PHWFF revolves around five core activities: fly tying, flyrod building, fly casting lessons, fly fishing education and, of course, fly fishing outings. The best outcomes occur when participants take part in all of them.
“We have found over the years that some vets are better at or like some activities a little more than others,” Reinke said. “That’s true of the general population of fly anglers as well.”
It’s also true that fishing of any kind can help almost anyone else cope with plain old every-day, nagging stress.
Laura Oliver is a licensed mental health counselor associate with Orenda Counseling, LLC who lives in and serves the Indianapolis area. She is also a recreational angler. Venturing out to try your luck, she says, benefits both your mind and your body—even if you don’t make a meal out of your catch.
“Fishing can be wonderful for our mental health,” Oliver said. “Spending active time outside allows us exposure to Vitamin D from the sun, which can help with increasing the production of serotonin, which is the hormone that helps us with happiness and decreasing depression and anxiety.”
Physically, some of the actions involved in fishing are exercise, but there’s a mental health aspect to those, too.
“Movements like casting, reeling, and rowing engage muscles in our body that release endorphins, which are brain chemicals that can reduce pain and increase positive feeling in the body,” Oliver said.
Some of those actions, she says, can even allow our brain to process information better through bilateral stimulation, which is any action that takes the form of left-right pattern that allows the two sides of the brain to communicate more effectively. An example is operating the two paddles if fishing from a rowboat.
The executive functioning skills and ability to solve problems can also be improved by any number of decisions an angler needs to make, such as figuring out the best location to fish, choosing the proper bait or lure, and the direction to cast.
“Doing all of those helps strengthen our brain functioning,” Oliver said.
Once the line is in the water, anglers can practice positive mental exercises, including problem-solving, sharper focus, and even mindfulness and meditation.

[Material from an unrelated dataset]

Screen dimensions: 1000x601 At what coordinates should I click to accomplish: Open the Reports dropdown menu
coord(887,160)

There’s also the need to be keenly aware of changes in tension of the line and the activity in the water, which can help you enter a sharper state of focus.
“This can even allow us to shift our focus away from stressors that we carry with us that increase our anxiety and depression,” she said.

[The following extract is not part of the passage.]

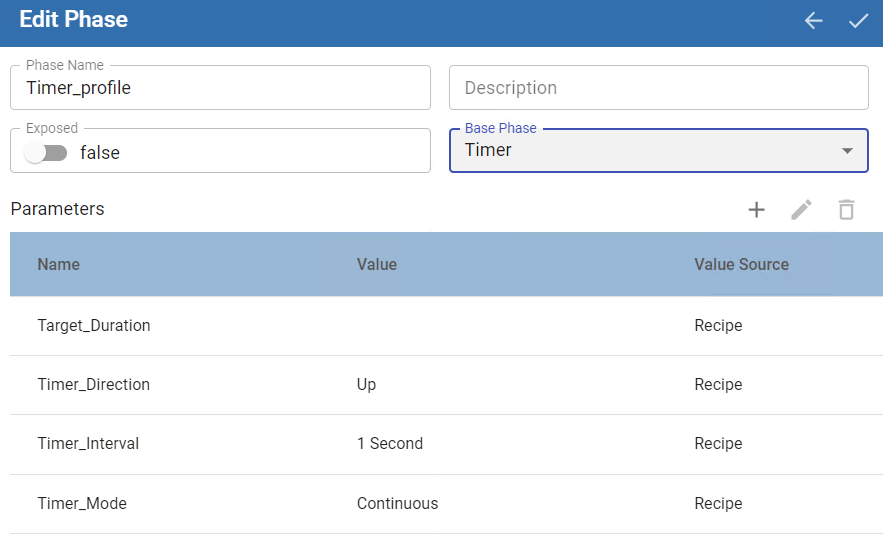Click the back arrow icon in header
The width and height of the screenshot is (883, 547).
point(813,21)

If you fish with someone else, particularly someone with whom you are emotionally close, the benefits multiply beyond the obvious pleasure from engaging in positive social interactions.
“Our social engagement system can be activated through time spent face-to-face with another person, increasing our sense of safety with others and guiding us to a better state of calm,” Oliver said. “If that person is your child or partner, fishing provides an opportunity to increase your attachment and bond, which also increases feelings of safety and security in a relationship.”
According to Reinke, the mental health benefits are a constant, no matter how many or how few fish are caught.
“The stories and friendships developed are the strength of PHWFF, not the fish count,” he said.
So there really is no such thing as a bad day of fishing, just good and better.